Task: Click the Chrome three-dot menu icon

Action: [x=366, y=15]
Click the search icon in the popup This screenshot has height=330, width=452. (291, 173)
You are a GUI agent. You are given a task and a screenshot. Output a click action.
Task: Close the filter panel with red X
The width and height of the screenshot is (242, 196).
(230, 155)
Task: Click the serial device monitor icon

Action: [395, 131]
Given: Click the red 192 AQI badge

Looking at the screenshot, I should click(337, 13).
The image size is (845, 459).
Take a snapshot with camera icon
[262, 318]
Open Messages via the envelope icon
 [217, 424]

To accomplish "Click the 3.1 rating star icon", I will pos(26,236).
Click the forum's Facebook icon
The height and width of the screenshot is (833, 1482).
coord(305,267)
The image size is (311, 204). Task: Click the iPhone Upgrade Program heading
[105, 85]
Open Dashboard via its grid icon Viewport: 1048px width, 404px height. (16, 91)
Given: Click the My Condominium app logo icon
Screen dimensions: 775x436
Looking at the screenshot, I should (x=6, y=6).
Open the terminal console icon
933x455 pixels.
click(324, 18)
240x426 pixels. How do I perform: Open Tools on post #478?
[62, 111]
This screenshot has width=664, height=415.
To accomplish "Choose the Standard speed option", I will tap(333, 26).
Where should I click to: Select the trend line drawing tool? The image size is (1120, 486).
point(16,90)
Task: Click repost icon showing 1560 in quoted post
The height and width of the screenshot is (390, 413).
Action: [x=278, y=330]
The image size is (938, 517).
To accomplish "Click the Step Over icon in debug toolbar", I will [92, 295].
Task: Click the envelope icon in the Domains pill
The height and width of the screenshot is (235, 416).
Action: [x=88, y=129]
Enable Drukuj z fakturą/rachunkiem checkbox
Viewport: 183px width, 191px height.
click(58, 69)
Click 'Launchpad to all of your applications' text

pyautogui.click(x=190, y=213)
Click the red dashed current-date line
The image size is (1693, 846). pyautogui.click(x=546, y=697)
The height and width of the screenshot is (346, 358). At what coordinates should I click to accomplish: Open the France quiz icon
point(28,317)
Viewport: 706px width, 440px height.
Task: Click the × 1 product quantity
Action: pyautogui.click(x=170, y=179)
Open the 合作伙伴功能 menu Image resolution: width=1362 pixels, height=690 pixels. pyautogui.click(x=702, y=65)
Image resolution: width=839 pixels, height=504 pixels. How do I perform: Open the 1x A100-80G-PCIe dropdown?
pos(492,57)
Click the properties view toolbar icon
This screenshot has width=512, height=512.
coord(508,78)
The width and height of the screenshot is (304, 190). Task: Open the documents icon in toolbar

-----

▶ [Task to carry out]
Copy all the lines from the data above that hold the word "will".

▶ [Problem solution]
To accomplish "Click the 3.1 rating star icon", I will pos(26,236).
To accomplish "Choose the Standard speed option", I will tap(333, 26).
To accomplish "Click the Step Over icon in debug toolbar", I will [92, 295].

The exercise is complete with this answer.